--- Start SELECTED EXCERPT ---

The 1977 Australian Touring Car Championship was a CAMS sanctioned Australian motor racing championship open to Group C Touring Cars. It was the 18th running of the Australian Touring Car Championship. The championship began at Symmons Plains Raceway on 7 March and ended at the Phillip Island Grand Prix Circuit on 20 November after eleven rounds. 1977 was the second and final time that the series incorporated the longer distance races which made up the Australian Championship of Makes. These races included the Sandown 400 and the Phillip Island 500K, although notably not the Bathurst 1000.

Reigning champion Allan Moffat (Ford Falcon) dominated the 1977 season. In addition to his victory in the non-championship Hardie-Ferodo 1000 at Bathurst, Moffat won his third Australian Touring Car Championship, leading home new Moffat Ford Dealers teammate Colin Bond for a series 1-2 result. Moffat won the first five rounds of the championship, won a total of seven out of the eleven rounds and won the title by 32 points. Bond recorded a win at Adelaide International Raceway but was put under pressure near the end of the season from Peter Brock after consecutive wins by the Holden Torana driver at Lakeside International Raceway and Sandown Raceway in the Hang Ten 400. In the end Bond finished nine points clear of Brock. The only other round win was claimed by Allan Grice (Holden Torana) at the final round at the Phillip Island Grand Prix Circuit.

In previous years the class pointscore system saw a consistent performer threaten the top of the points table. In 1977 though the best performer from the smaller cars was Ford Capri racer Lawrie Nelson who finished fourth in the points, 19 behind Brock. Holden Torana racer Bob Morris took points away from the small car class drivers by racing his Triumph Dolomite early in the series, as well as racing Lakis Manticas' Ford Capri on occasion, effectively spoiling the chances of other drivers in the under three-litre class.

--- End SELECTED EXCERPT ---

Resume the account of the 1977 Australian Touring Car Championship season, picking up after its final sentence.

--- Start STORED DATA ---

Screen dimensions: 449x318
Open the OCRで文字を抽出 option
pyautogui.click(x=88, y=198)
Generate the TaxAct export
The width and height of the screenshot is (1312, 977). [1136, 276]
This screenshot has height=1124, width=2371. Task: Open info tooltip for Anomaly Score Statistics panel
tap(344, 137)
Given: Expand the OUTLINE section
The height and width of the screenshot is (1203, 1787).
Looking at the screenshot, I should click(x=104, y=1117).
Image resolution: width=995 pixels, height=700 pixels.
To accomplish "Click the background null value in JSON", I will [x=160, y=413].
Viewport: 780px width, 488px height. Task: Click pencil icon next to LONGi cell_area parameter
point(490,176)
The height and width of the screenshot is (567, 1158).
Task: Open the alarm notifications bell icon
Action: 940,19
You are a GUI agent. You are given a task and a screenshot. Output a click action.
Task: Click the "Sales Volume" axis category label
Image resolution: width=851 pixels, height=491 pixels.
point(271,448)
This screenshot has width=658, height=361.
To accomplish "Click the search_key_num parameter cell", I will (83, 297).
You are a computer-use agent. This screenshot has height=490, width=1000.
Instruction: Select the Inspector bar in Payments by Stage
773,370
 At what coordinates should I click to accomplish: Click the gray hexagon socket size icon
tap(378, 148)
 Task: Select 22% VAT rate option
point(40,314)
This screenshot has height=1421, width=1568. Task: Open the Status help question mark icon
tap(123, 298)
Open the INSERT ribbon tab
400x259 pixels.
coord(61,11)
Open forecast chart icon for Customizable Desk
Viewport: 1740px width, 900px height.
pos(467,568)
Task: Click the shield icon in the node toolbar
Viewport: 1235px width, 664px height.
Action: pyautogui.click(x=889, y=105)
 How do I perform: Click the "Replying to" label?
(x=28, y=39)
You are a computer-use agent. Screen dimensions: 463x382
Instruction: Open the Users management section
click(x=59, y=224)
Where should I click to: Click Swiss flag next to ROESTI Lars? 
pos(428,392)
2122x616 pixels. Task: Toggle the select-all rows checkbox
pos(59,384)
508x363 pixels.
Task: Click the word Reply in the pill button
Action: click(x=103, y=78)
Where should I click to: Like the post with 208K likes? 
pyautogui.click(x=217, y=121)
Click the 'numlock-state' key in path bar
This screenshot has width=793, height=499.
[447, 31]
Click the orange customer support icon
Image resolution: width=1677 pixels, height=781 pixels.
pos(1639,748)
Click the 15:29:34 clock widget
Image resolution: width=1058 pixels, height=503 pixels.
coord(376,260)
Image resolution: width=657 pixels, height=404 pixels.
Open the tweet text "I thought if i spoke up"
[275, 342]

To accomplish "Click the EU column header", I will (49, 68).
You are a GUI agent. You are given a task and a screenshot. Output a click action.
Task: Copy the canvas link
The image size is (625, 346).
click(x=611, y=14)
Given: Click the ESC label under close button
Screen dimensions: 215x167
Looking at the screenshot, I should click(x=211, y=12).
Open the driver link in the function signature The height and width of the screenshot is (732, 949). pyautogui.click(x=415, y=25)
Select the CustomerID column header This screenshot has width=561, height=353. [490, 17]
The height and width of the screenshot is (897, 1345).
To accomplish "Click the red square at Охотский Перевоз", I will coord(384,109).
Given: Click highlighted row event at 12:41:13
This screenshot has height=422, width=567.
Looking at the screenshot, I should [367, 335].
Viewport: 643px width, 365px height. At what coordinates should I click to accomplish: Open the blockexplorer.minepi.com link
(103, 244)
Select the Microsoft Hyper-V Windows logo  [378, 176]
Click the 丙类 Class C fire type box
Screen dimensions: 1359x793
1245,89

--- End STORED DATA ---

[THE ANSWER]
Drivers
Drivers that competed in the 1977 Australian Touring Car Championship included the following:

Calendar
The 1977 Australian Touring Car Championship was contested over eleven rounds.

Classes
For points-scoring purposes, cars competing in the Australian Touring Car Championship were classified into one of two classes defined by engine capacity.
 Up to and including 3000cc
 3001 to 6000 cc

Points system
Australian Touring Car Championship points were awarded to drivers as follows:

Only the best six scores from the first seven rounds and the best two scores from the last four rounds counted towards the championship totals.

Points were awarded only where a car completed 75% of race distance and was running at the completion of the final lap.

Results
Results of the 1977 Australian Touring Car Championship were as follows:

Note: South African driver Basil van Rooyen placed fourth at Round 8 (the Hang Ten 400 at Sandown) but was not eligible to score points.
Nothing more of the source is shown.